— start of Record list —

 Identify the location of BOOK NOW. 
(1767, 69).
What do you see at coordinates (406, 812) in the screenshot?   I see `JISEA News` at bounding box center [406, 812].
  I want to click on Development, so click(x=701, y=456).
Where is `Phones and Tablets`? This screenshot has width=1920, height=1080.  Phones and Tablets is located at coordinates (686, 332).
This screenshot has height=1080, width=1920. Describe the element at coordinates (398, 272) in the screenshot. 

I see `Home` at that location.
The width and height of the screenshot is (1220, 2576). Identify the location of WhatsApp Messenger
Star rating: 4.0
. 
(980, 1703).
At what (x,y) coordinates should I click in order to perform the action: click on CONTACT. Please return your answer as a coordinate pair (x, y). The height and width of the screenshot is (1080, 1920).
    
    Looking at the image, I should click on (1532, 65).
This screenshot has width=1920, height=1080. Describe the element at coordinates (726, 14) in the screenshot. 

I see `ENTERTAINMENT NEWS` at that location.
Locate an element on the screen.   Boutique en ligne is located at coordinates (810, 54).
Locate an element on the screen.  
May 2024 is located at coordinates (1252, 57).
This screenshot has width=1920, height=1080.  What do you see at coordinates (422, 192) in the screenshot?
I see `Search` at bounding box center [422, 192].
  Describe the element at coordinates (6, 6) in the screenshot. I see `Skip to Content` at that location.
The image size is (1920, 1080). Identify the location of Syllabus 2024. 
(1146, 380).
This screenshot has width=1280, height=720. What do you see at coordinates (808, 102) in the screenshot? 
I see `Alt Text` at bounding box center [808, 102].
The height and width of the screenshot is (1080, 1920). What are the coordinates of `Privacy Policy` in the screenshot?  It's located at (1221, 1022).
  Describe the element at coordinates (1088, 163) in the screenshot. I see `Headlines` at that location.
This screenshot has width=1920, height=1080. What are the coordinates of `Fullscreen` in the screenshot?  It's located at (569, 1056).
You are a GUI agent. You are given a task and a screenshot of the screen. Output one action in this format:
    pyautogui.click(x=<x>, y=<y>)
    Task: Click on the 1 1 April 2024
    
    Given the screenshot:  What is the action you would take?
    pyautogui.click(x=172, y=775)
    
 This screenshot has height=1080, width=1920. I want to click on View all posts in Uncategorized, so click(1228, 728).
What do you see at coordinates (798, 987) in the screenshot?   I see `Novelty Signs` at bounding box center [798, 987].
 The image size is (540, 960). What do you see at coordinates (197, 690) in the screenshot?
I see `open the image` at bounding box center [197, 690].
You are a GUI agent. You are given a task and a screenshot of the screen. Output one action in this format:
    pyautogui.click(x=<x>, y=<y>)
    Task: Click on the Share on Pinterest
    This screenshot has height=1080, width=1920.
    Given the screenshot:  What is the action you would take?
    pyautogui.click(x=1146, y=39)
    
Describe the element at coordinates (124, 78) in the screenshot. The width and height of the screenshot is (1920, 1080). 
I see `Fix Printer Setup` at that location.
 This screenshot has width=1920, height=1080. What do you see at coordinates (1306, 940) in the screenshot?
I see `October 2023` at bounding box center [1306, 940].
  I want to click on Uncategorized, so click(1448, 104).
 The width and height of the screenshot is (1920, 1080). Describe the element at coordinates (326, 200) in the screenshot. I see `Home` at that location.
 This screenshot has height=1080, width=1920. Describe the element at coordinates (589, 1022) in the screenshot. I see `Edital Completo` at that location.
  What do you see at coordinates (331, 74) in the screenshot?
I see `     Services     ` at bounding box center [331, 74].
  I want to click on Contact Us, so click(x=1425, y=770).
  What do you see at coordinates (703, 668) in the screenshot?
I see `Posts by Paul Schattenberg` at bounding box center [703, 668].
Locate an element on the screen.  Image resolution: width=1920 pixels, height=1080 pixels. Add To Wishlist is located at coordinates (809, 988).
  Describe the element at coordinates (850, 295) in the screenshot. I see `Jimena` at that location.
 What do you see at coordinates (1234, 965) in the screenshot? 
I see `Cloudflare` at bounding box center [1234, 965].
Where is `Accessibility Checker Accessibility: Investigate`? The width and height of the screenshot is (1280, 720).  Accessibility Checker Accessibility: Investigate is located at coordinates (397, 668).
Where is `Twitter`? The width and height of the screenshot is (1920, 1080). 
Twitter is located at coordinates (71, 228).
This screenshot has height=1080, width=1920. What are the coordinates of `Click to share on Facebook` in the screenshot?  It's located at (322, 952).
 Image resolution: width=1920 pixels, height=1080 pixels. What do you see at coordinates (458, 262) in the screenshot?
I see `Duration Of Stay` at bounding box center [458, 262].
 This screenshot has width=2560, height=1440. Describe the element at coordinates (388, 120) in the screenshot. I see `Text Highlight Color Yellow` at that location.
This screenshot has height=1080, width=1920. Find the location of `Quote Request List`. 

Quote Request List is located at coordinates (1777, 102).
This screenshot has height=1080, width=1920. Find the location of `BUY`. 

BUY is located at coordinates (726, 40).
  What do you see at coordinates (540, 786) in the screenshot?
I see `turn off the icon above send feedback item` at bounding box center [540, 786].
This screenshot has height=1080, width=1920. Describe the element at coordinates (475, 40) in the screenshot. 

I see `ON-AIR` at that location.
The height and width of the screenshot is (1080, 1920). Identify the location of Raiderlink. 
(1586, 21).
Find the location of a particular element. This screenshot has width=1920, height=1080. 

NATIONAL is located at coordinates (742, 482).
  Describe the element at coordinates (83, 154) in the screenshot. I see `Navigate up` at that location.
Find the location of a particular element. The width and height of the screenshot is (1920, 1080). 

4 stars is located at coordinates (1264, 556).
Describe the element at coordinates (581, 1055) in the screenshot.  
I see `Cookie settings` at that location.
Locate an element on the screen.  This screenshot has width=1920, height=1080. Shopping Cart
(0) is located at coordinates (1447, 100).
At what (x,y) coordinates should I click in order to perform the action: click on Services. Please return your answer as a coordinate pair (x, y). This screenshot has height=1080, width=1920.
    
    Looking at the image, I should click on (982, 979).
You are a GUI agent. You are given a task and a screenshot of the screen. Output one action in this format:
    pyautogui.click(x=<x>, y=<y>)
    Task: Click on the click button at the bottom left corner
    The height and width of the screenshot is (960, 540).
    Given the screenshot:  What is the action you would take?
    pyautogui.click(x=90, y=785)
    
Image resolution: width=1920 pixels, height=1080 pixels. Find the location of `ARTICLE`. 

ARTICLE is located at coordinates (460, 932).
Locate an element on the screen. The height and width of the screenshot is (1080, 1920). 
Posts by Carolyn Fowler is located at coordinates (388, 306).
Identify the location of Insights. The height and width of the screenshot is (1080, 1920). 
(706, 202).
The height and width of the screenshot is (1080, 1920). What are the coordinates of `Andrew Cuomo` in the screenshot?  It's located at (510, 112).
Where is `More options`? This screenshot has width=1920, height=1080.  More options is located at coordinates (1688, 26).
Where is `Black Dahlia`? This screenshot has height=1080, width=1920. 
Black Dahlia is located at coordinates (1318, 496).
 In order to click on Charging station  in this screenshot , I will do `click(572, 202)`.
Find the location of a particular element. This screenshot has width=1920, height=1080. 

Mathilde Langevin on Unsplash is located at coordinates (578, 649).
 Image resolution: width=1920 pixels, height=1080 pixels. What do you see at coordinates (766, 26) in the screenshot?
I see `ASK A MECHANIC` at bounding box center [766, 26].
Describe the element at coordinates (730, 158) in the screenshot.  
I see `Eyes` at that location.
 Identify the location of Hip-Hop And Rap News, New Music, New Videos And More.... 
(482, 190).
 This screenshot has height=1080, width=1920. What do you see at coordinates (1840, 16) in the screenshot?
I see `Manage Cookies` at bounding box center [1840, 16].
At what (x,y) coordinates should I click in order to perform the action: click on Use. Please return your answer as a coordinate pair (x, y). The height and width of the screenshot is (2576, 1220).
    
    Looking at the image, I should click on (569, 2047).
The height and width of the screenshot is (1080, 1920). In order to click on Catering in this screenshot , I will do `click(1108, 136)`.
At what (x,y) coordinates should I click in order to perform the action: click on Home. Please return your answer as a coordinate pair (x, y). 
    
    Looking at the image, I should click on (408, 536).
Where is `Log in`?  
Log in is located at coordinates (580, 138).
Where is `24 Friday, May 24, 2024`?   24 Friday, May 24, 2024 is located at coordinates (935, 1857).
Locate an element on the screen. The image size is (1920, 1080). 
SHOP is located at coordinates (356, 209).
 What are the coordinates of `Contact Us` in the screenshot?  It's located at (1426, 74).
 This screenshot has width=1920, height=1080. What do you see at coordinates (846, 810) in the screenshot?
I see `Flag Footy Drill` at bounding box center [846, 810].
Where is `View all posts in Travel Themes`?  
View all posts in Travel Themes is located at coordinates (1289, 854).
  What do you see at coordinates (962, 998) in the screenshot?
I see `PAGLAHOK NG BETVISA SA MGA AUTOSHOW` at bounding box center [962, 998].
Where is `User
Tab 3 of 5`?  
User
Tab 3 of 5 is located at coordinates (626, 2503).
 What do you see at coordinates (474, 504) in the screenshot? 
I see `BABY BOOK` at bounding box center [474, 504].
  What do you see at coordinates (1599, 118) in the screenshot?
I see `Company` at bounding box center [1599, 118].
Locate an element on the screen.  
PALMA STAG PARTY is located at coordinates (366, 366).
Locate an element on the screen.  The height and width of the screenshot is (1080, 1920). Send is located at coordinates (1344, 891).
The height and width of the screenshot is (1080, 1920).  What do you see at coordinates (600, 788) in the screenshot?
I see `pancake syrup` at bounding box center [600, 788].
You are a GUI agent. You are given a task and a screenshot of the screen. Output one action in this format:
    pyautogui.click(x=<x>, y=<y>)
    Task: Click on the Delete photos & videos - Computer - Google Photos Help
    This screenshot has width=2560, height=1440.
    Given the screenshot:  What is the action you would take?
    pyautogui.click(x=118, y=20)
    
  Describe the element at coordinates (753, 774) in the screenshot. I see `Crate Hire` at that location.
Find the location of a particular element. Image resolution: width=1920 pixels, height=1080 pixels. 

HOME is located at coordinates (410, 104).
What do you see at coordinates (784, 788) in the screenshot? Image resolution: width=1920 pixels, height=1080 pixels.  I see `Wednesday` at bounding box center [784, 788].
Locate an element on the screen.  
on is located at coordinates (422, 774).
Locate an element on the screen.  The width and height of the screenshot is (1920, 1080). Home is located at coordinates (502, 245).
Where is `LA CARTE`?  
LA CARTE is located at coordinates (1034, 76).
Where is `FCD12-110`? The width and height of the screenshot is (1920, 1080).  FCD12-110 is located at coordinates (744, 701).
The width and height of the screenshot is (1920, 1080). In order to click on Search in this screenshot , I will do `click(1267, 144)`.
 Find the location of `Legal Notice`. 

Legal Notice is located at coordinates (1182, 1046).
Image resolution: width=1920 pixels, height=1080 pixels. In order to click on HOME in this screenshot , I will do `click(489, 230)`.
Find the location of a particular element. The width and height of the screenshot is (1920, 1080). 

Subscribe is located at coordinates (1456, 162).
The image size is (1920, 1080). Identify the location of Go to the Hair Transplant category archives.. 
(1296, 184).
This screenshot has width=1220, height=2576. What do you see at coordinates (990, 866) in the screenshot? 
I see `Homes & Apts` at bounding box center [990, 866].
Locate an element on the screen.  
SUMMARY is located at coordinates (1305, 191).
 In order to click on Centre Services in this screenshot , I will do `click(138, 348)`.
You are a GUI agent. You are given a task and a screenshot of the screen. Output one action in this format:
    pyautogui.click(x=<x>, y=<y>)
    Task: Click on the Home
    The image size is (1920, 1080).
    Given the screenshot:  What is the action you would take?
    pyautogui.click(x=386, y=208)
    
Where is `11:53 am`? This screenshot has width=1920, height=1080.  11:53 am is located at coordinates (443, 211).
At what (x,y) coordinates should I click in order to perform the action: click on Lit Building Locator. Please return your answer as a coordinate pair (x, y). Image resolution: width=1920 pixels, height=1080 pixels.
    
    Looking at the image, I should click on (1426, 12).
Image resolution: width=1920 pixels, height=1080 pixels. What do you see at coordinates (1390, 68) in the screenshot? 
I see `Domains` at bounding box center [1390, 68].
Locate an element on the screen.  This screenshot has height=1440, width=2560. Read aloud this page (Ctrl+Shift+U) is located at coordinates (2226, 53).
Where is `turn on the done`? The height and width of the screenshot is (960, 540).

— end of Record list —

What needs to be done: Convert the records from the line containing "at (510, 112)." down to the line containing "coordinates (1688, 26).", both included, into a two-column CSV with the headers input and output. Give one row per record, with its text under input and its answer under output, each in one quoted field and with line breaks turned into spaces.

Task output:
input,output
"The height and width of the screenshot is (1080, 1920). What are the coordinates of `Andrew Cuomo` in the screenshot?","It's located at (510, 112)."
"Where is `More options`? This screenshot has width=1920, height=1080.","More options is located at coordinates (1688, 26)."